If God Went To B School.
Anand and Mani Ganesh.
Srishti. Delhi. 2010.
Jayanto Bose must be congratulated for bringing before us a range of books from Srishti authored by young debutants. These debutants, usually young men from top schools and B schools bring forth a kind of psyche that we all guess but are not sure of. At the bottom of the psyche of such brilliant young men lie two things – rejection in love and inability to achieve. In other words, these are stories of not so successful persons in institutions that qualify to be among the very best in the country. For the reader, such autobiographical accounts bring about two kinds of feelings, one of deep sympathy for the young men and the other a kind of vicarious voyeurism because most of us will never be able to see the haloed portals of either the IITs, or IIMs or even the XLRIs or the FMS. Anand and Mani Ganesh’s debut novel, If God Went To B School is one of such publications by Sirshti.
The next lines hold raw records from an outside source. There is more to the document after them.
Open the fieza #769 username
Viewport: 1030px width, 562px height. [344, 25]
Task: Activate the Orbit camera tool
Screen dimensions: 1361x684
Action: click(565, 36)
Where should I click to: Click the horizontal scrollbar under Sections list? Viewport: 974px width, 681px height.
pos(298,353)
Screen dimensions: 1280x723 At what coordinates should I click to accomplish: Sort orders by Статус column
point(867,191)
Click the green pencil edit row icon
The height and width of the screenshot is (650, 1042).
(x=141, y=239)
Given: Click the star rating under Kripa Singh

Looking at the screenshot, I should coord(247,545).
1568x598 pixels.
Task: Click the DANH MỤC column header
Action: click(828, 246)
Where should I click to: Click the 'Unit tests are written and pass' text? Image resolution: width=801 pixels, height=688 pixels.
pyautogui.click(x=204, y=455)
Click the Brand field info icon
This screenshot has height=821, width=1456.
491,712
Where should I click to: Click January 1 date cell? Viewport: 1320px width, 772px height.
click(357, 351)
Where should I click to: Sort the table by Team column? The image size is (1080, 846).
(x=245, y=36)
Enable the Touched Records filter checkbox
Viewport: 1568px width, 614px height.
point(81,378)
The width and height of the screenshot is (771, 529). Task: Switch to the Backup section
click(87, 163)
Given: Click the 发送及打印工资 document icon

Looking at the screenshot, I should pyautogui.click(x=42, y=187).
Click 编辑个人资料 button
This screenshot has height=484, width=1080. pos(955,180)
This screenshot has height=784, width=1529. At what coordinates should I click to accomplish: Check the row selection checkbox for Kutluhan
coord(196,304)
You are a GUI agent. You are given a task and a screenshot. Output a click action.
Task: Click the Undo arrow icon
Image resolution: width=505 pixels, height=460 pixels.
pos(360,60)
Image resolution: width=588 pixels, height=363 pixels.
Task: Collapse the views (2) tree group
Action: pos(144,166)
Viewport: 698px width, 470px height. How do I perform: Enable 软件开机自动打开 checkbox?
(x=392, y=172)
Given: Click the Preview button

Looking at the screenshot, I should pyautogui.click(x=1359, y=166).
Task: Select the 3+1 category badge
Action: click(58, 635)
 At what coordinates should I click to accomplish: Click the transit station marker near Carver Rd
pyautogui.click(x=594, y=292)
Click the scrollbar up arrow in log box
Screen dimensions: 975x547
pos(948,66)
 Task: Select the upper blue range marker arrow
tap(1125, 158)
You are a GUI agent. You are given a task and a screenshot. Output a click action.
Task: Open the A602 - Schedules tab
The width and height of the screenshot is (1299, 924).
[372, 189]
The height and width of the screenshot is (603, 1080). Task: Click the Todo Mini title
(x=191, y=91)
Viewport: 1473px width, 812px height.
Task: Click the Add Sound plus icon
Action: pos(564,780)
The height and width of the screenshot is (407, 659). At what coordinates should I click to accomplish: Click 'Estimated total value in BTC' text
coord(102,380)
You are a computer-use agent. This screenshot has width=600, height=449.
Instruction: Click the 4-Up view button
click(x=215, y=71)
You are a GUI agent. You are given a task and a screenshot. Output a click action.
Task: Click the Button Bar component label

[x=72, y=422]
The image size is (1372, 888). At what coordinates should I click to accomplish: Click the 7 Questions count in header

Despite the deeply self deprecation that sets the tone of the story, or an eclectic collection of stories, one cannot but observe that these young men are the creamiest layer of the batch for having made it to the B school in the first place. However, inside the B school they are subject to cramming and copy paste and senselessly overworked. As lessons and assignments are recklessly jammed into these young heads the difference between the ones who get plum placements and the ones that do not get them is the singular factor that while the successful students could overcome their anxieties over women, the ones who were left out of company placements were the ones who could not get over fears of rejection by women. In that case, overcoming one’s fear of female rejection is the key to succeeding in the B schools. The negative construction of women is so strong that the male contenders assume that companies are keener for women as sex objects even when the authors have explicitly mentioned that the girls were selected because they topped the batch!!
Srishti is for new authors or the bottom of the pyramid ones as Anand and Mani Ganesh call themselves and one cannot expect a steady handed prose from them. I admit that the authors have a very long journey in front of them before they can emerge as “real authors” and it remains to be seen how quickly they close their gaps with a Khalid Hosseini or even a nearer landmark, Chetan Bhagat. But the prose is brilliant when it comes to descriptions of cities Delhi and Kolkata, the former being fiercer but is more pliable because it means a certain letting go of life’s baggage while the latter weighs heavy with emotions, attachments and memories. The characters are true to life, exhaustive in their coverage of types found in B schools and the atmosphere of agonizingly taxing but ultimately meaningless curricula are portrayed excellently. Finally, the dream sequences of frying fish in which the protagonist becomes a female, his negative category, the anarchy seen from the high building and the roadside vendor in an immaculate black suit selling junk bonds bear promise of commendable future works.